The negative electrode active material can be a carbon material such as natural graphite, carbon black, coke, glassy carbon, carbon fibers, or baked products of these. These carbon materials can be used alone or in mixtures of two or more.

The non-aqueous solvent can be one or more of the following: a high dielectric constant solvent in which lithium salts are highly soluble including a cyclic carbonate, such as ethylene carbonate, propylene carbonate, butylene carbonate or fluoroethylene carbonate, or a lactone such as γ-butyrolactone or γ-valerolactone; a linear carbonate, such as diethyl carbonate, dimethyl carbonate or ethyl methyl carbonate; or a low viscosity solvent including an ether, such as tetrahydrofuran, 1,2-dimethoxyethane, diethylene glycol dimethylethane, 1,3-dioxolane, 2-methoxytetrahydrofuran or diethyl ether; or a carboxylic acid ester, such as ethyl acetate, propyl acetate or ethyl propionate. A mixed solvent including two or more types of high dielectric constant solvent and low viscosity solvent can also be used.

In addition to lithium bis(oxalato)borate (LiB(C₂O₄)₂), one or more other lithium salts (base electrolyte salts) can be used as electrolyte salts. Examples include LiPF₆, LiBF₄, LiCF₃SO₃, LiN(CF₃SO₂)₂, LiN(C₂F₅SO₂)₂, LiN(CF₃SO₂)(C₄F₉SO₂), LiC(CF₃SO₂)₃, LiC(C₂F5SO₂)₃, LiAsF₆, LiClO₄, Li₂B₁₀Cl₁₀, Li₂B₁₂Cl₁₂, LiB(C₂O₄)F₂, LiP(C₂O₄)₃, LiP(C₂O₄)₂F₂, and LiP(C₂O₄)F₄. The total concentration of electrolyte salts in the non-aqueous electrolyte is preferably from 0.5 to 2.0 M (mol/L).

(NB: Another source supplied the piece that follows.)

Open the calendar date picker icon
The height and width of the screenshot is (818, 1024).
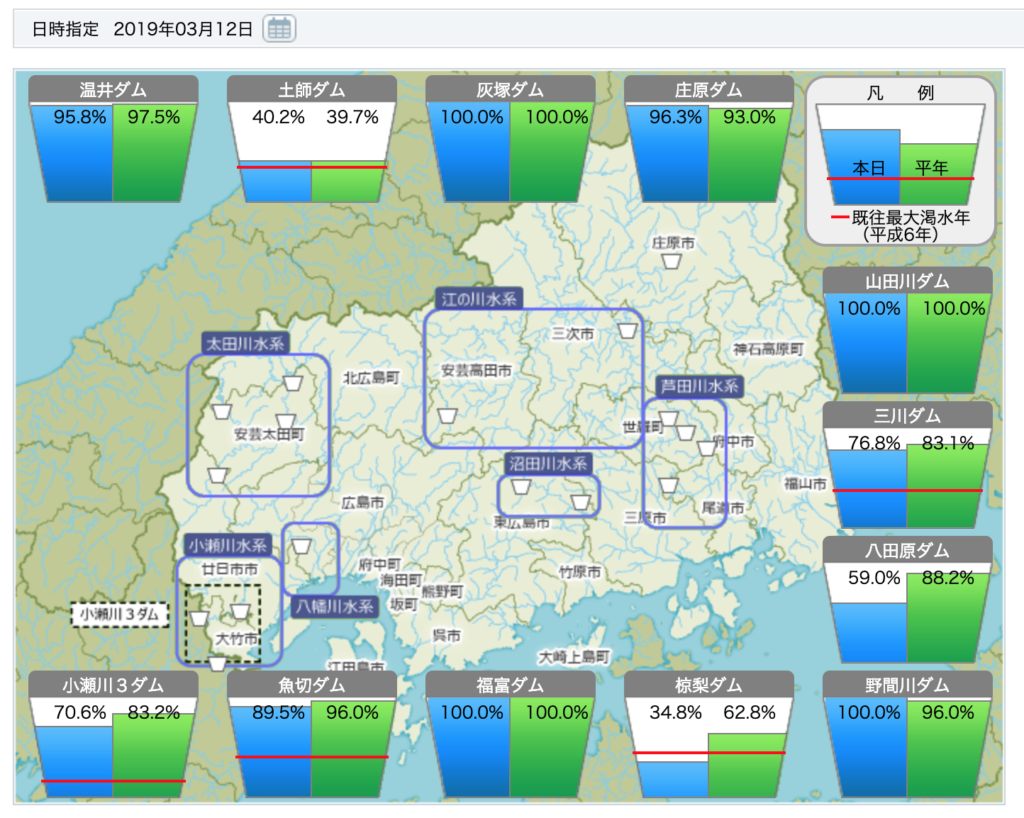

Any well-known additive, such as vinylene carbonate, cyclohexyl benzene, and tert-amyl benzene can be added to the non-aqueous electrolyte.

A microporous membrane or membrane laminate of an olefin resin, such as polyethylene, polypropylene or a mixture thereof, can be used as the separator.

INDUSTRIAL APPLICABILITY

As explained above, the present invention can provide with high productivity a high-capacity non-aqueous electrolyte secondary battery. Thus, industrial applicability is great.

KEY TO THE DRAWINGS

1: Outer Can

2: Sealing Plate

5, 6: Electrode Terminals

10: Electrode Assembly

14: Positive Electrode Collector

15: Negative Electrode Collector

20: Positive Electrode

21: Positive Electrode Active Material Layer

22a: Positive Electrode Core Exposing Portion

30: Negative Electrode

31: Negative Electrode Active Material Layer

32a, 32b: Negative Electrode Core Exposing Portions

Claims

1. A non-aqueous electrolyte secondary battery including a positive electrode, a negative electrode and a non-aqueous electrolyte containing a non-aqueous solvent, the non-aqueous electrolyte secondary battery characterized in that the positive electrode has a positive electrode core and a positive electrode active material layer formed on the positive electrode core, the negative electrode has a negative electrode core and a negative electrode active material layer formed on the negative electrode core, the non-aqueous solvent includes 25 to 40 vol % ethylene carbonate at 25° C. and 1 atm, the non-aqueous electrolyte includes lithium bis(oxalato)borate, the amount of positive electrode active material in the positive electrode active material layer is equal to or greater than 100 g, the amount of negative electrode active material in the negative electrode active material layer is equal to or greater than 50 g, and the battery capacity of the non-aqueous electrolyte secondary battery is equal to or greater than 15 Ah.

2. The non-aqueous electrolyte secondary battery according to claim 1, wherein the non-aqueous electrolyte also includes lithium difluorophosphate.

3. The non-aqueous electrolyte secondary battery according to claim 1, wherein the positive electrode active material is a lithium-containing transition metal composite oxide, and the negative electrode active material is a carbon material.